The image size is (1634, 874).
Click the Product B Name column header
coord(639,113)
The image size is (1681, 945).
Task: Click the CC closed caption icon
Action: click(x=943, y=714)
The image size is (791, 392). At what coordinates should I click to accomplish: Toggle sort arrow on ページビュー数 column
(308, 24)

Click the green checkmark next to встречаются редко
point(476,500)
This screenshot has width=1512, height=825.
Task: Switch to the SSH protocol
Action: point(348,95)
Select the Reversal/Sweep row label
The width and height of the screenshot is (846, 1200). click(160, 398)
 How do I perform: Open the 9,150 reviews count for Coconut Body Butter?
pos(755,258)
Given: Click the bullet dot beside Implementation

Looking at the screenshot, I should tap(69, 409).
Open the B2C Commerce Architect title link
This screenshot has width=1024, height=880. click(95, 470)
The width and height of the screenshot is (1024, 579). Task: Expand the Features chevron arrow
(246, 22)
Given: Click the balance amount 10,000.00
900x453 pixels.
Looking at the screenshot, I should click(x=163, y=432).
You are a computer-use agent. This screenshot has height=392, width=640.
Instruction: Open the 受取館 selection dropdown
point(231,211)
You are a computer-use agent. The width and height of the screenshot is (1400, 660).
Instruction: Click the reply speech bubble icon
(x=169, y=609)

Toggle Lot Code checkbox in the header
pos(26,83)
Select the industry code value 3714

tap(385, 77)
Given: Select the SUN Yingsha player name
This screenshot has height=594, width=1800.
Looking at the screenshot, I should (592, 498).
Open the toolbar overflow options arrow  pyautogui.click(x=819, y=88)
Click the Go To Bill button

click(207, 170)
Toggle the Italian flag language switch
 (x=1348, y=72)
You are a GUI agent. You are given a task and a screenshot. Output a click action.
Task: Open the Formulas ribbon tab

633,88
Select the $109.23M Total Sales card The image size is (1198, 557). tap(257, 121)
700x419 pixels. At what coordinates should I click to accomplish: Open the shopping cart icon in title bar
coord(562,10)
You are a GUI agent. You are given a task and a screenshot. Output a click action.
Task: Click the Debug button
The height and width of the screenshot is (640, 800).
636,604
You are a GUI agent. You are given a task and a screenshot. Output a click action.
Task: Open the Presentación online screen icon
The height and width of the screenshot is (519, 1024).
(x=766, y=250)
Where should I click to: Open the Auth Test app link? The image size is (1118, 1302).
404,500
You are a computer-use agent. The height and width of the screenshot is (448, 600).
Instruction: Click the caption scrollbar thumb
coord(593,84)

=== EXERCISE GOAL ===
Return every record above. Copy each one exactly.

=== SOLUTION TO THIS EXERCISE ===
The image size is (1634, 874).
Click the Product B Name column header
coord(639,113)
The image size is (1681, 945).
Task: Click the CC closed caption icon
Action: click(x=943, y=714)
The image size is (791, 392). At what coordinates should I click to accomplish: Toggle sort arrow on ページビュー数 column
(308, 24)

Click the green checkmark next to встречаются редко
point(476,500)
This screenshot has width=1512, height=825.
Task: Switch to the SSH protocol
Action: point(348,95)
Select the Reversal/Sweep row label
The width and height of the screenshot is (846, 1200). click(160, 398)
 How do I perform: Open the 9,150 reviews count for Coconut Body Butter?
pos(755,258)
Given: Click the bullet dot beside Implementation

Looking at the screenshot, I should tap(69, 409).
Open the B2C Commerce Architect title link
This screenshot has width=1024, height=880. click(95, 470)
The width and height of the screenshot is (1024, 579). Task: Expand the Features chevron arrow
(246, 22)
Given: Click the balance amount 10,000.00
900x453 pixels.
Looking at the screenshot, I should click(x=163, y=432).
You are a computer-use agent. This screenshot has height=392, width=640.
Instruction: Open the 受取館 selection dropdown
point(231,211)
You are a computer-use agent. The width and height of the screenshot is (1400, 660).
Instruction: Click the reply speech bubble icon
(x=169, y=609)

Toggle Lot Code checkbox in the header
pos(26,83)
Select the industry code value 3714

tap(385, 77)
Given: Select the SUN Yingsha player name
This screenshot has height=594, width=1800.
Looking at the screenshot, I should (592, 498).
Open the toolbar overflow options arrow  pyautogui.click(x=819, y=88)
Click the Go To Bill button

click(207, 170)
Toggle the Italian flag language switch
 (x=1348, y=72)
You are a GUI agent. You are given a task and a screenshot. Output a click action.
Task: Open the Formulas ribbon tab

633,88
Select the $109.23M Total Sales card The image size is (1198, 557). tap(257, 121)
700x419 pixels. At what coordinates should I click to accomplish: Open the shopping cart icon in title bar
coord(562,10)
You are a GUI agent. You are given a task and a screenshot. Output a click action.
Task: Click the Debug button
The height and width of the screenshot is (640, 800).
636,604
You are a GUI agent. You are given a task and a screenshot. Output a click action.
Task: Open the Presentación online screen icon
The height and width of the screenshot is (519, 1024).
(x=766, y=250)
Where should I click to: Open the Auth Test app link? The image size is (1118, 1302).
404,500
You are a computer-use agent. The height and width of the screenshot is (448, 600).
Instruction: Click the caption scrollbar thumb
coord(593,84)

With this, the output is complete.